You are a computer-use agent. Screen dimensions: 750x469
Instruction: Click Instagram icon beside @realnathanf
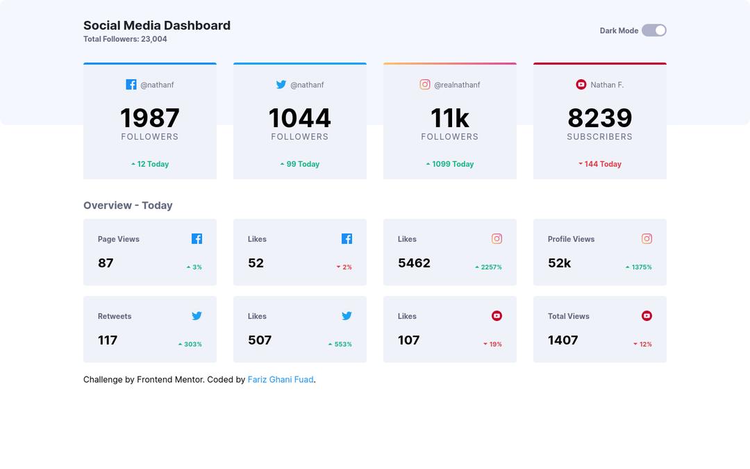tap(425, 85)
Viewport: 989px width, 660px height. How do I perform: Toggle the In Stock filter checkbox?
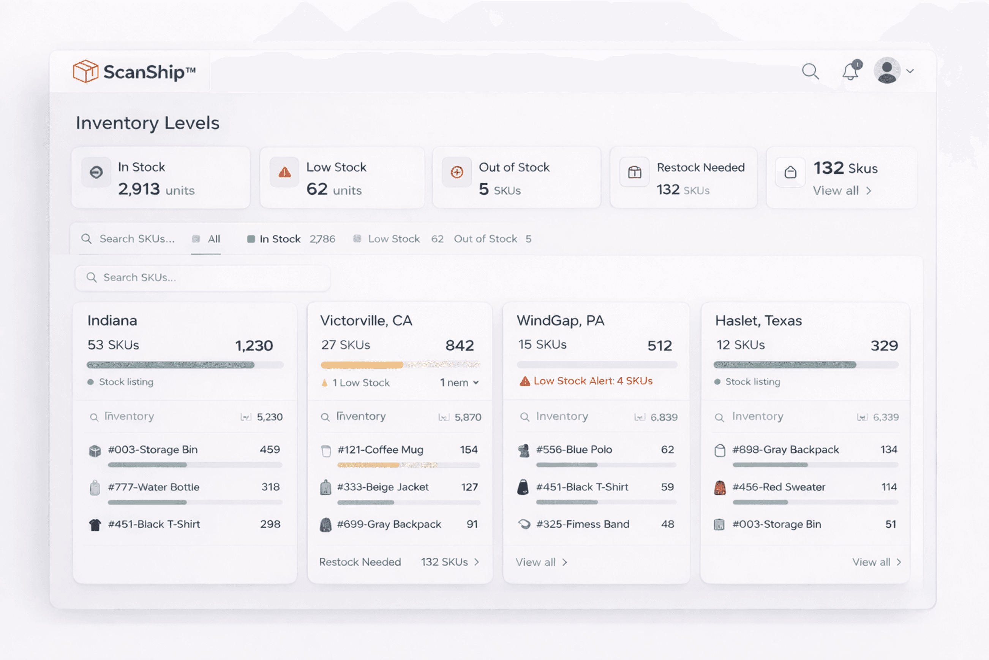251,239
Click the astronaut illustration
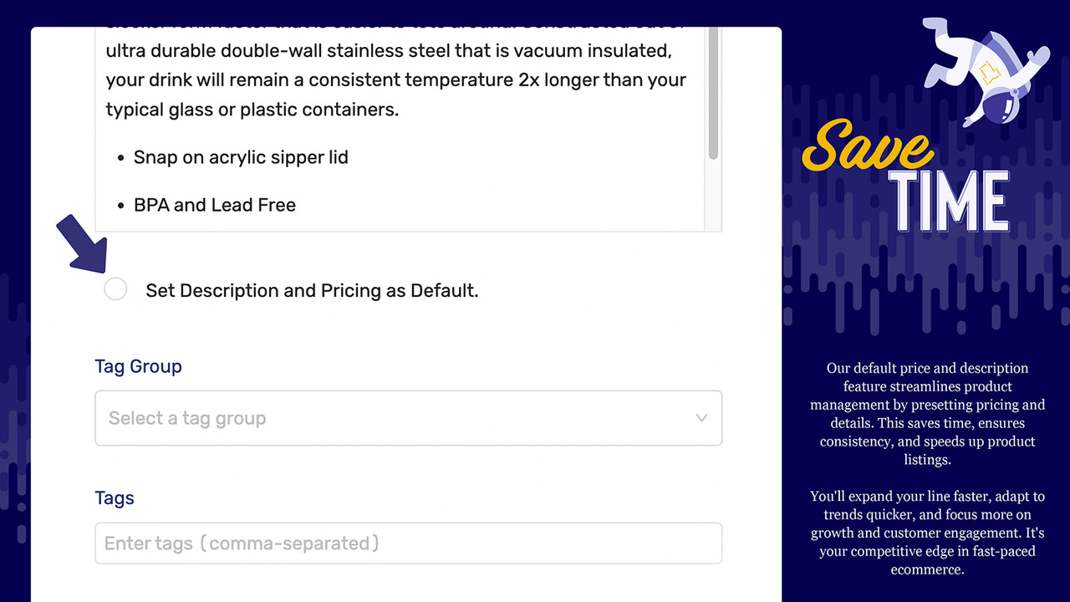The image size is (1070, 602). [985, 71]
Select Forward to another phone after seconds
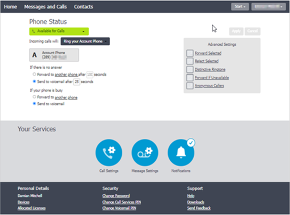 pyautogui.click(x=34, y=74)
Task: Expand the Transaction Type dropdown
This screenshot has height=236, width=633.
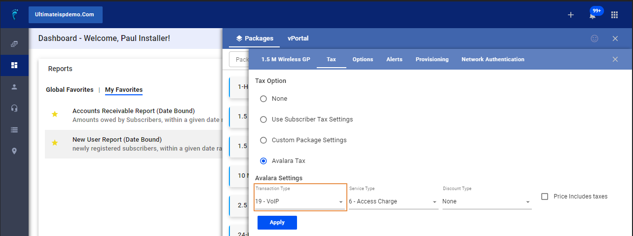Action: pyautogui.click(x=300, y=201)
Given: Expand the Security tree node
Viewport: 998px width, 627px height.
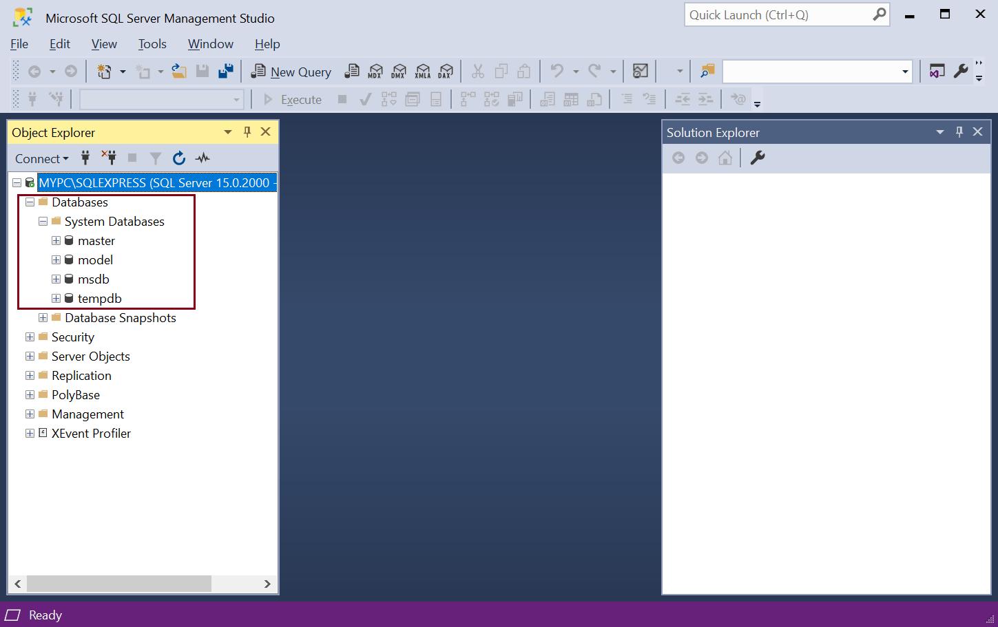Looking at the screenshot, I should coord(30,337).
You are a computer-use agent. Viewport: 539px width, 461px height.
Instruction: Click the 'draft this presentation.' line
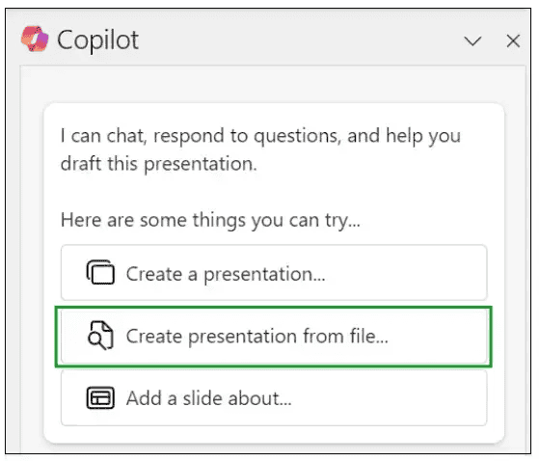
==============================
Give the lines of every row above as a numbered list, leaving out blank lines and omitting the pictures.

1. You are a computer-use agent. Screen dimensions: 750x469
2. Instruction: Click Instagram icon beside @realnathanf
3. tap(425, 85)
4. Viewport: 989px width, 660px height. How do I perform: Toggle the In Stock filter checkbox?
5. 251,239
6. Click the astronaut illustration
7. The image size is (1070, 602). [985, 71]
8. Select Forward to another phone after seconds
9.  pyautogui.click(x=34, y=74)
10. Task: Expand the Transaction Type dropdown
11. This screenshot has height=236, width=633.
12. Action: pyautogui.click(x=300, y=201)
13. Given: Expand the Security tree node
14. Viewport: 998px width, 627px height.
15. Looking at the screenshot, I should coord(30,337).
16. You are a computer-use agent. Viewport: 539px width, 461px height.
17. Instruction: Click the 'draft this presentation.' line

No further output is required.